The main difference is that my infrastructure is much simpler.
> BTW, I hope theres sync with libqsearch - at least some canibalization
> of ideas.
I read the libqsearch code but fixing up all the issues required
for my use would have taken up more time than writing up something new.
> Also hopefully, pluggin of ne algorithms is trivial (e.g boyer-moore
> could be included in addition to kmp etc)
Very simple, ts_kmp.c is 108 lines whereas simple.c in libqsearch
is over 500.
> I have a lot of questions:
> - does a string have to be terminated by \0?
All strings are length terminated.
> - do you keep state of the string from the begining? ex: how do you know
> that preceeding "hanky" was "Need a"?
I store the shift of a match in struct ts_state, add the length of
the pattern in the call to textsearch_next() and provide this shift
as offset to the get_text() callback.
> - all sorts of limits: how long is the string? etc
Both the length of a pattern and the length of a text block is
limited by INT_MAX. However, since there can be an arbitary number
of blocks there is no limit in the text length. Depending on the
search algorithm there might be more limits, for example kmp uses
unsigned int for each prefix table entry so this limits the length
of the pattern as well (theoretically).
> - what happens if a string spans multiple skbs or even multiple
> fragments?
This was the single most important requirement. Actually you can
compose the text out of anything. I already wrote some code to
handle paged skbs and multiple skbs can be implemented the same
way. You could for example store a ts_state per conntrack and
call textsearch_next continuously until you find a match. Would
require some magic in the get_text() but shouldn't be too hard.
>
> > You might wonder about the 1 given to _prepare(), it indicates whether
> > to autoload modules because the ematches will need it to be able to drop
> > rtnl sem.
> >
>
> do you really wanna leave that decision upto the user?
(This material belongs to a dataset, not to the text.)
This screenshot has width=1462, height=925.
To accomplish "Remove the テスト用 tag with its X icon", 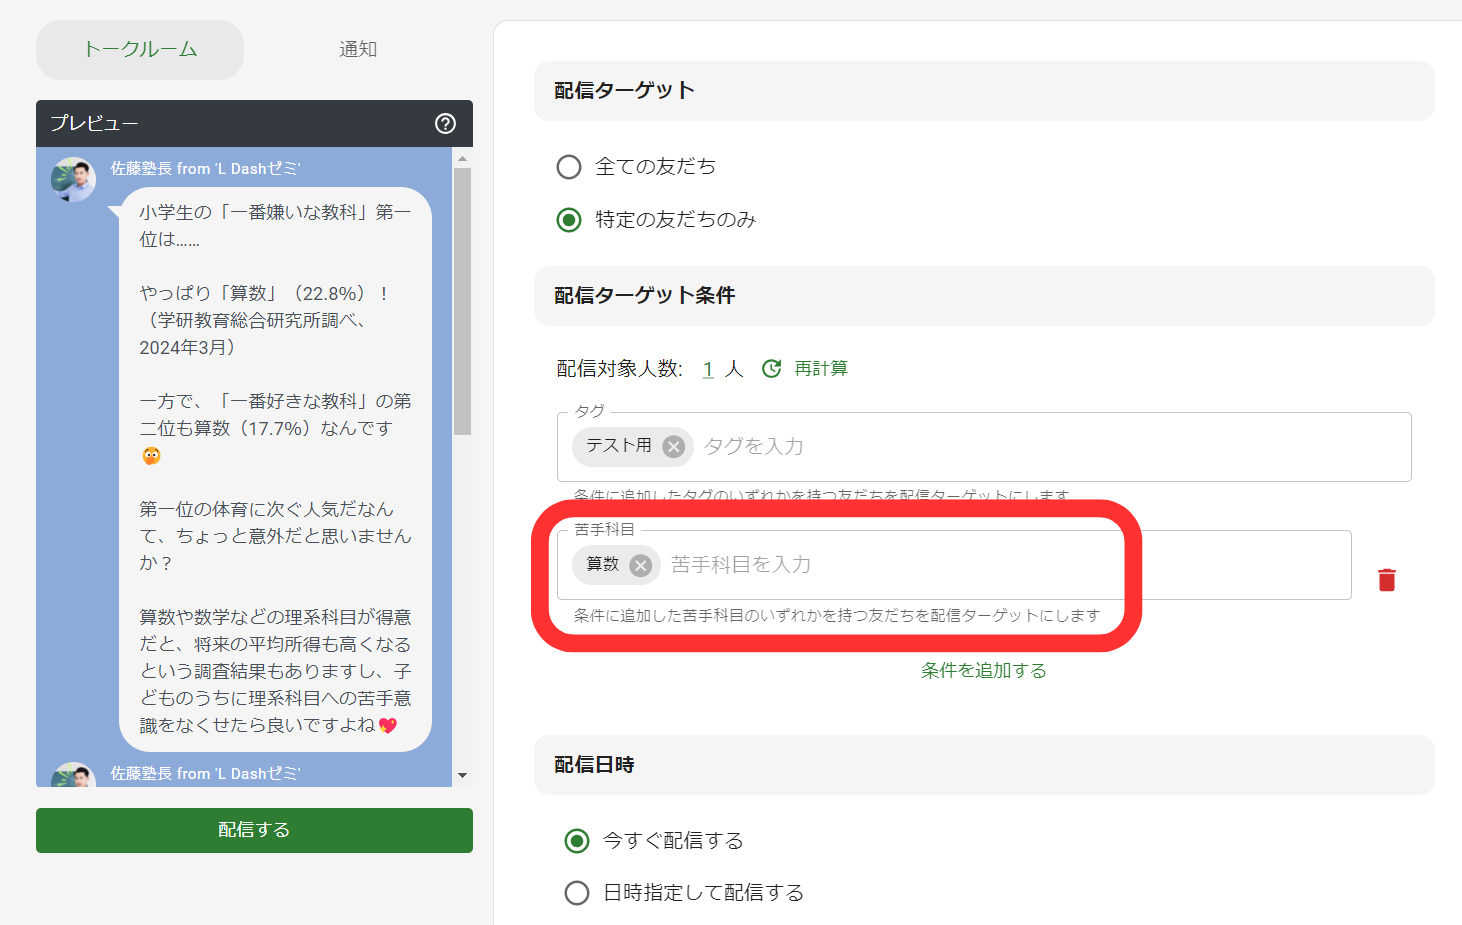I will click(x=674, y=447).
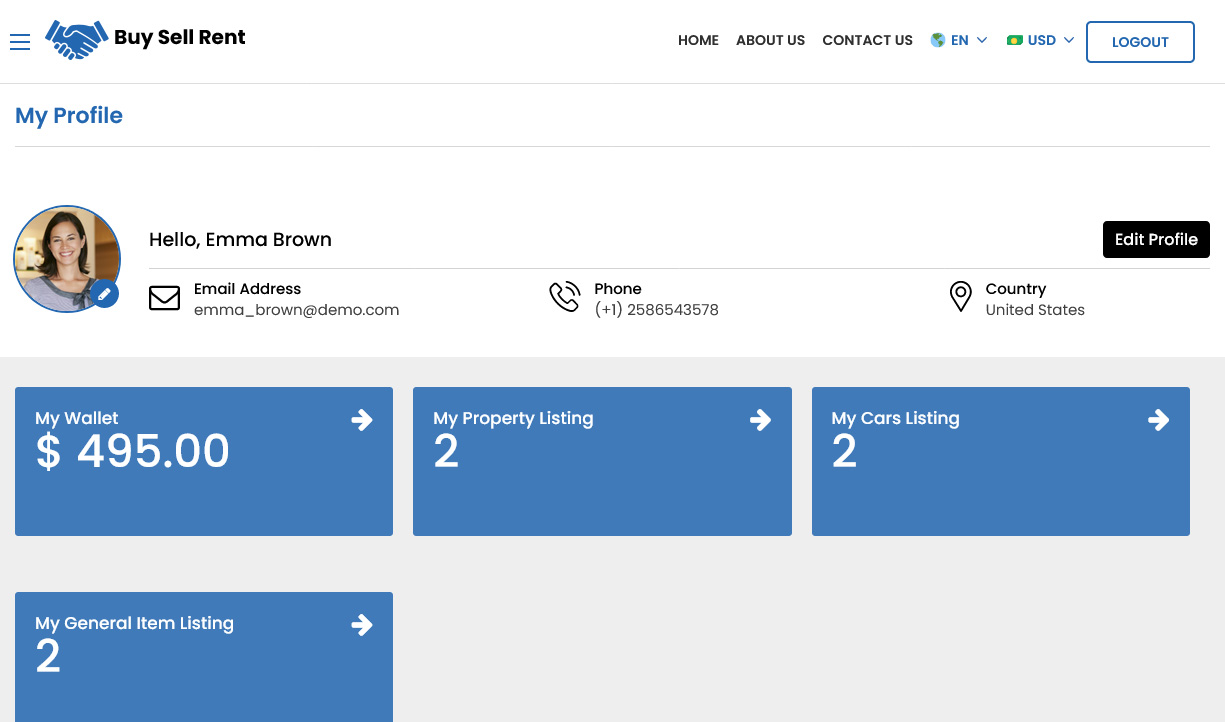Click the phone call icon
The height and width of the screenshot is (722, 1225).
coord(564,298)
We have to, otherwise we can't use it in ematches without the risk
of deadlocks. There is no way around than have the caller drop its
locks and call prepare again with no locks held, at least I'm not
aware of one.
> It would be nice to have other utilities which could be loaded eg; case
> compare, regualr expressions, strchr after you match, etc
Indeed, I'm working on the regular expression thing but it has
some issues with textsearch_next() for patterns like .+abc.+ which
I want to resolve first.
|